§ **REQUIREMENTS**
A – In the forum thread on shoestring licorice, why does debbie5 say Twizzlers Pull N Peel sticks can't stand in for spider legs?
B – Repeat the part of the forum thread on shoestring licorice that starts at "# Shoestring licorice" and ends at "ordered it online).".

§ **TEXT EXTRACT**
# Shoestring licorice FYI & Wilton



## debbie5 (Mar 2, 2007)

I've been looking for showstring/licorice whips for 2 months now (locally)to use as spider legs on my spider cupcakes. Can't find it anywhere (I *knew* I should have ordered it online).
The FYI is that no, you cannot use Twizzlers Pull N Peel licorice sticks instead. The licorice is too limp and doesn't have the body & firmness needed to look like a spider leg.
So off I go to see how quickly I can get licorice whips here in time for Thursday, when I have to frost them. Also The Bad Place (aka WalMart) has big tubs (4.5 pounds= 3 dozen cupcakes)of orange colored frosting for $12. It tastes much better than the small cans of Betty Crocker. Normally I make frosting, but at this point in time, who cares?
And it comes already tinted!


----------



## fick209 (Aug 31, 2009)

Good luck on getting everything done


----------



## debbie5 (Mar 2, 2007)

YAY! I found the licorice at a country store who was out of it when I went there last month.

Everything is on schedule, fick. Thanks!!


----------



## saint paul mn (Jun 6, 2009)

FYI: shoestring licorice doesn't burn. I put some in a fire and it turned black, no melting or anything. think about that when you eat it.


----------



## fick209 (Aug 31, 2009)

Glad to hear you found the licorice debbie - After reading what you said about the frosting tubes at Wal-Mart, went looking for some last night, found it, and although not as good as homemade, what a time saver. And yes it is better than the betty crocker stuff


----------

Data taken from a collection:
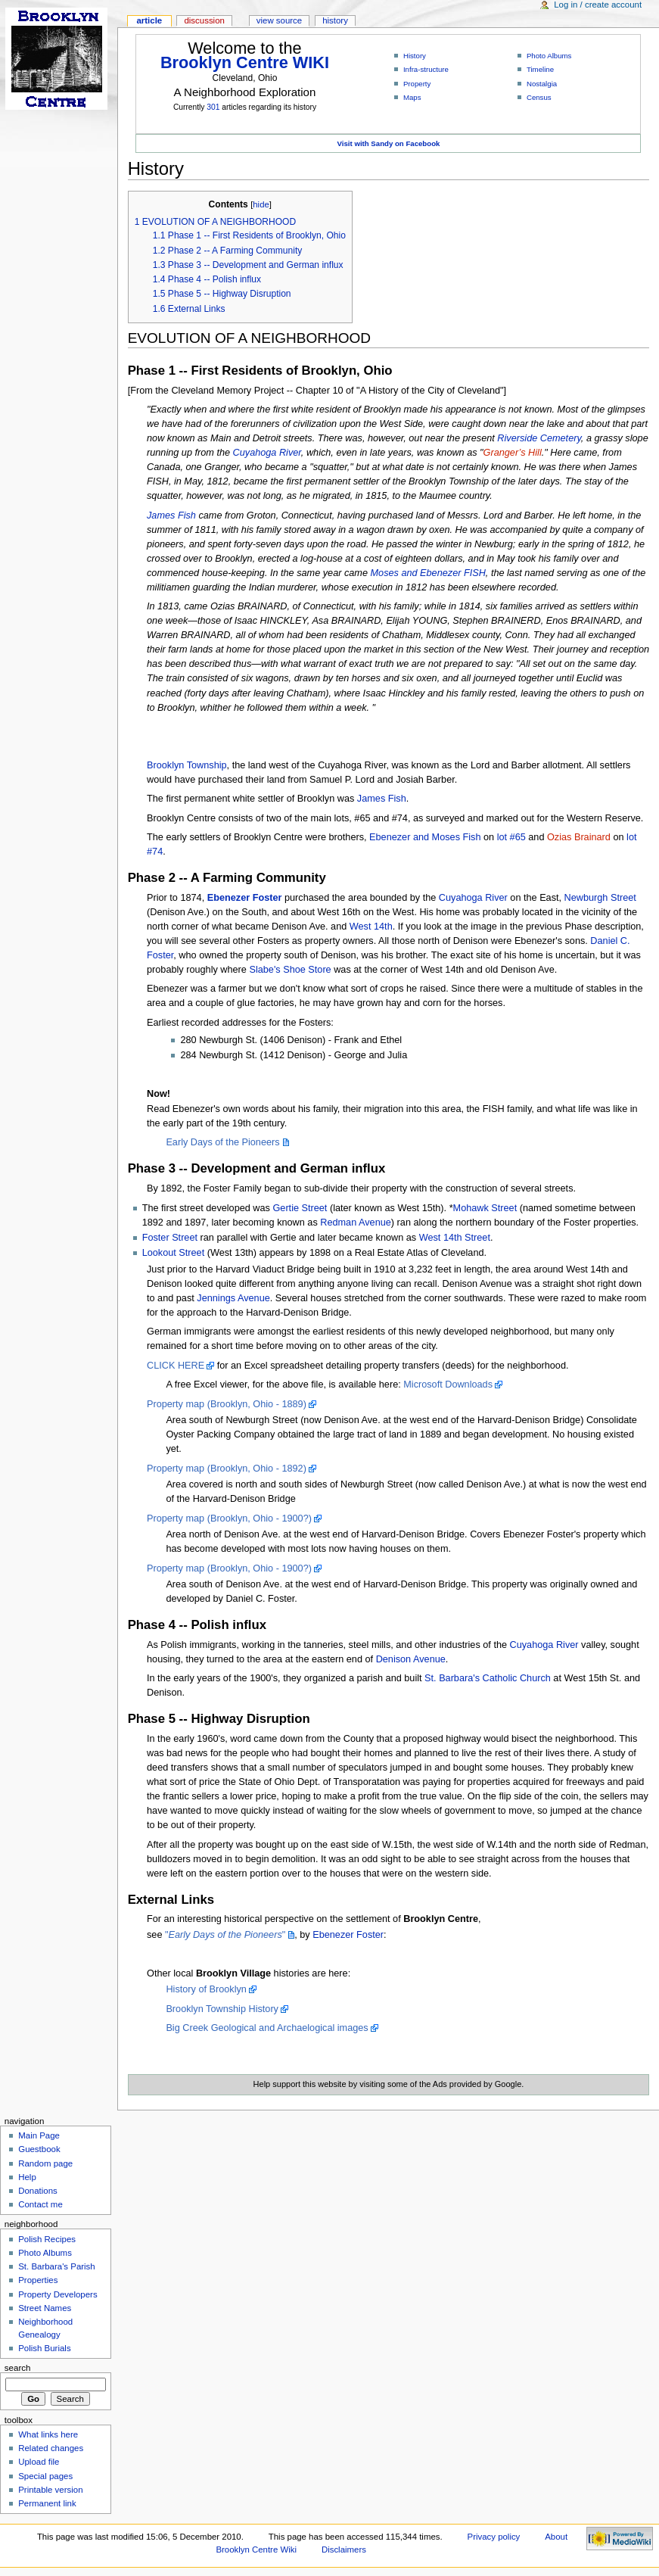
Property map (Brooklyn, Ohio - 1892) (226, 1468)
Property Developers (57, 2294)
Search (18, 2367)
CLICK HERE (175, 1365)
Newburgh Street (600, 897)
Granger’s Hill (512, 452)
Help (27, 2177)
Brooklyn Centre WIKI (244, 62)
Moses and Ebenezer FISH (428, 573)
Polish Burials (44, 2348)
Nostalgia (542, 83)
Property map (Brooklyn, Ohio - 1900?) (229, 1518)
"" (225, 1935)
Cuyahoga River (267, 452)
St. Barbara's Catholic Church (487, 1678)
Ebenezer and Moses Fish (424, 837)
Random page (45, 2163)
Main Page (39, 2135)
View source (279, 20)
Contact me (40, 2204)
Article (149, 20)
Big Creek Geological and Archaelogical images (267, 2028)
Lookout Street (173, 1253)
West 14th (371, 926)
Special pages (45, 2476)
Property (417, 83)
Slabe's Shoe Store (290, 969)
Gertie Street (299, 1208)
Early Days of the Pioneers (222, 1142)
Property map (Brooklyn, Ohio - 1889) (226, 1404)
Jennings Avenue (233, 1298)
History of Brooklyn (206, 1989)
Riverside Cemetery (538, 438)
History (414, 55)
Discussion (204, 20)
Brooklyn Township (187, 765)
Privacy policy (494, 2536)
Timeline (540, 69)
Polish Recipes (47, 2239)
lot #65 (511, 837)
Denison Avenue (411, 1659)
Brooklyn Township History (222, 2009)
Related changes (50, 2448)
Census (539, 97)
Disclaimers (344, 2549)
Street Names (44, 2308)
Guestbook (39, 2149)
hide (261, 204)
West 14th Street (454, 1237)
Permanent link (47, 2503)
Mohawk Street (485, 1208)
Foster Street (169, 1237)
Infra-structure (426, 69)
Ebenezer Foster (244, 897)
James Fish (171, 515)
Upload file (38, 2461)
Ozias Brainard (579, 837)
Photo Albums (549, 55)
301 (213, 107)
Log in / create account (598, 4)
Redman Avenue (355, 1222)
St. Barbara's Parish (56, 2266)
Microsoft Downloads (448, 1384)
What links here (48, 2434)
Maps (412, 97)
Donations (38, 2190)
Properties (38, 2280)
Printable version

§ **SOLVED PROBLEMS**
A – The licorice is too limp and lacks the body and firmness needed to look like a spider leg.

B –
# Shoestring licorice FYI & Wilton



## debbie5 (Mar 2, 2007)

I've been looking for showstring/licorice whips for 2 months now (locally)to use as spider legs on my spider cupcakes. Can't find it anywhere (I *knew* I should have ordered it online).